Doğrudan deneyime alışık olmayan, korkmaya gelebiliriz. Ne düşüneceğimizi bilmemiz için incelemeleri okuyana kadar bir kitap okumak veya bir müze şovu görmek istemiyoruz. Kendimizi algılama güvenini kaybediyoruz. Bir deneyimin anlamını almadan önce bilmek istiyoruz. Doğrudan deneyimden korkuyoruz ve bundan kaçınmak için ayrıntılı uzunluklara gideceğiz.
(Unaccustomed to direct experience, we can come to fear it. We don't want to read a book or see a museum show until we've read the reviews so that we know what to think. We lose the confidence to perceive ourselves. We want to know the meaning of an experience before we have it. We become frightened of direct experience, and we will go to elaborate lengths to avoid it.)
Alıntı, insanların aşinalık eksikliği nedeniyle genellikle ilk elden deneyimlerden nasıl çekindiğini vurgulamaktadır. Doğrudan kitaplar, sanat veya yeni karşılaşmalarla ilgilenmek yerine, birçoğu algılarına rehberlik etmek için incelemelere ve dış görüşlere güvenir. Bu eğilim, bireylerin bilinmeyenden korktuğu daha derin bir konuyu yansıtır ve başkalarının kendi duyguları ve içgörüleri üzerindeki yorumlarına öncelik vermelerini sağlar.

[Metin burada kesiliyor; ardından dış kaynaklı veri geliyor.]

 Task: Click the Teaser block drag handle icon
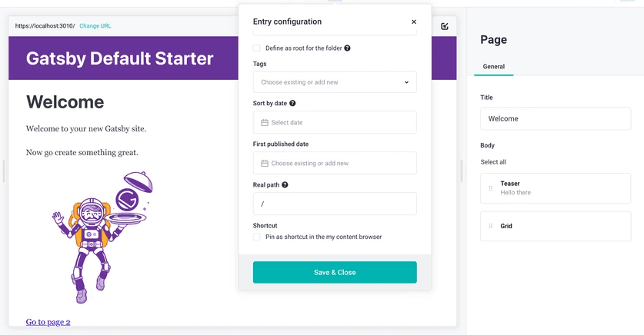pos(491,188)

Bu kaçınma kişisel büyümeyi ve anlayışı engelleyebilir. Bir şeyler deneyimlemeden önce anlam arayarak, bireyler doğrudan katılımın zenginliğini kaçırırlar. Alıntı, güvence arayışımızda, çevremizdeki dünyayla otantik bağlantılar kurma yeteneğimizi bastırdığımızı ve sonuçta algılarımıza ve deneyimlerimize olan güvenimizi azalttığımızı gösteriyor.